Data excerpts:
((

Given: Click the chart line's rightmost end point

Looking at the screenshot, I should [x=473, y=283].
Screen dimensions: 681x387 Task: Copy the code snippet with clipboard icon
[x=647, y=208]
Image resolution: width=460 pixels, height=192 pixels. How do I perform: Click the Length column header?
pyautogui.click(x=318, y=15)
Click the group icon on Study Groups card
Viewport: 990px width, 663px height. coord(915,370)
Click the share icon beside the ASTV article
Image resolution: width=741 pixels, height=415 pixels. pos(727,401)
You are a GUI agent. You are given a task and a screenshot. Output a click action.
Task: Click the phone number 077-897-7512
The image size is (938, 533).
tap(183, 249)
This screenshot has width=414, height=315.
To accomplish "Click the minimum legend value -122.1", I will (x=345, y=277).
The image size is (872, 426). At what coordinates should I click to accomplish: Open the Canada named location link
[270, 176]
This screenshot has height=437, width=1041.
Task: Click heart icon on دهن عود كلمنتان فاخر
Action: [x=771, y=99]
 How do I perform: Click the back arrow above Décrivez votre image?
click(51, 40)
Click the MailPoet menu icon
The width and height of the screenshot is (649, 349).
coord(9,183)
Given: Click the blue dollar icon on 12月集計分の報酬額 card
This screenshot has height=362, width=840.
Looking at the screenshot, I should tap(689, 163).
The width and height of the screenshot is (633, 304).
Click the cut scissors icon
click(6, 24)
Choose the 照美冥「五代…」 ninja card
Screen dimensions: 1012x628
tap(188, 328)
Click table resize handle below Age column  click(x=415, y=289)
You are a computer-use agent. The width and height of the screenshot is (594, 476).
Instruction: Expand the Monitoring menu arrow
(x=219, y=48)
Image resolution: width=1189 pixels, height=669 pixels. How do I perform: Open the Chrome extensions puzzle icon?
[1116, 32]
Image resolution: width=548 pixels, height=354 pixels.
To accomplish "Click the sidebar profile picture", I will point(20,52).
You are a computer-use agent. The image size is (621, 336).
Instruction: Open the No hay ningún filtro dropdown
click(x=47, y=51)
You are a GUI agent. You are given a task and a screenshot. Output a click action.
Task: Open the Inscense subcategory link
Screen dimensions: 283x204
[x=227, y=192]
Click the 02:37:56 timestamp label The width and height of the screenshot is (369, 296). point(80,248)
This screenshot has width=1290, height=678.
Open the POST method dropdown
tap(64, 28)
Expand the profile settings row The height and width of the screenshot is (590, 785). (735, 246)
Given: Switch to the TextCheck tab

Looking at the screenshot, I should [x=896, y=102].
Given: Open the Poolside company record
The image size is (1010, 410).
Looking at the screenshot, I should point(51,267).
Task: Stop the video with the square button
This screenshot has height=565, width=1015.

))

__TASK REQUIREMENTS__. Return the entries above exactly as they were written.

__PROBLEM SOLUTION__.
Given: Click the chart line's rightmost end point

Looking at the screenshot, I should [x=473, y=283].
Screen dimensions: 681x387 Task: Copy the code snippet with clipboard icon
[x=647, y=208]
Image resolution: width=460 pixels, height=192 pixels. How do I perform: Click the Length column header?
pyautogui.click(x=318, y=15)
Click the group icon on Study Groups card
Viewport: 990px width, 663px height. coord(915,370)
Click the share icon beside the ASTV article
Image resolution: width=741 pixels, height=415 pixels. pos(727,401)
You are a GUI agent. You are given a task and a screenshot. Output a click action.
Task: Click the phone number 077-897-7512
The image size is (938, 533).
tap(183, 249)
This screenshot has width=414, height=315.
To accomplish "Click the minimum legend value -122.1", I will (x=345, y=277).
The image size is (872, 426). At what coordinates should I click to accomplish: Open the Canada named location link
[270, 176]
This screenshot has height=437, width=1041.
Task: Click heart icon on دهن عود كلمنتان فاخر
Action: [x=771, y=99]
 How do I perform: Click the back arrow above Décrivez votre image?
click(51, 40)
Click the MailPoet menu icon
The width and height of the screenshot is (649, 349).
coord(9,183)
Given: Click the blue dollar icon on 12月集計分の報酬額 card
This screenshot has height=362, width=840.
Looking at the screenshot, I should tap(689, 163).
The width and height of the screenshot is (633, 304).
Click the cut scissors icon
click(6, 24)
Choose the 照美冥「五代…」 ninja card
Screen dimensions: 1012x628
tap(188, 328)
Click table resize handle below Age column  click(x=415, y=289)
You are a computer-use agent. The width and height of the screenshot is (594, 476).
Instruction: Expand the Monitoring menu arrow
(x=219, y=48)
Image resolution: width=1189 pixels, height=669 pixels. How do I perform: Open the Chrome extensions puzzle icon?
[1116, 32]
Image resolution: width=548 pixels, height=354 pixels.
To accomplish "Click the sidebar profile picture", I will point(20,52).
You are a computer-use agent. The image size is (621, 336).
Instruction: Open the No hay ningún filtro dropdown
click(x=47, y=51)
You are a GUI agent. You are given a task and a screenshot. Output a click action.
Task: Open the Inscense subcategory link
Screen dimensions: 283x204
[x=227, y=192]
Click the 02:37:56 timestamp label The width and height of the screenshot is (369, 296). point(80,248)
This screenshot has width=1290, height=678.
Open the POST method dropdown
tap(64, 28)
Expand the profile settings row The height and width of the screenshot is (590, 785). (735, 246)
Given: Switch to the TextCheck tab

Looking at the screenshot, I should [x=896, y=102].
Given: Open the Poolside company record
The image size is (1010, 410).
Looking at the screenshot, I should point(51,267).
Task: Stop the video with the square button
This screenshot has height=565, width=1015.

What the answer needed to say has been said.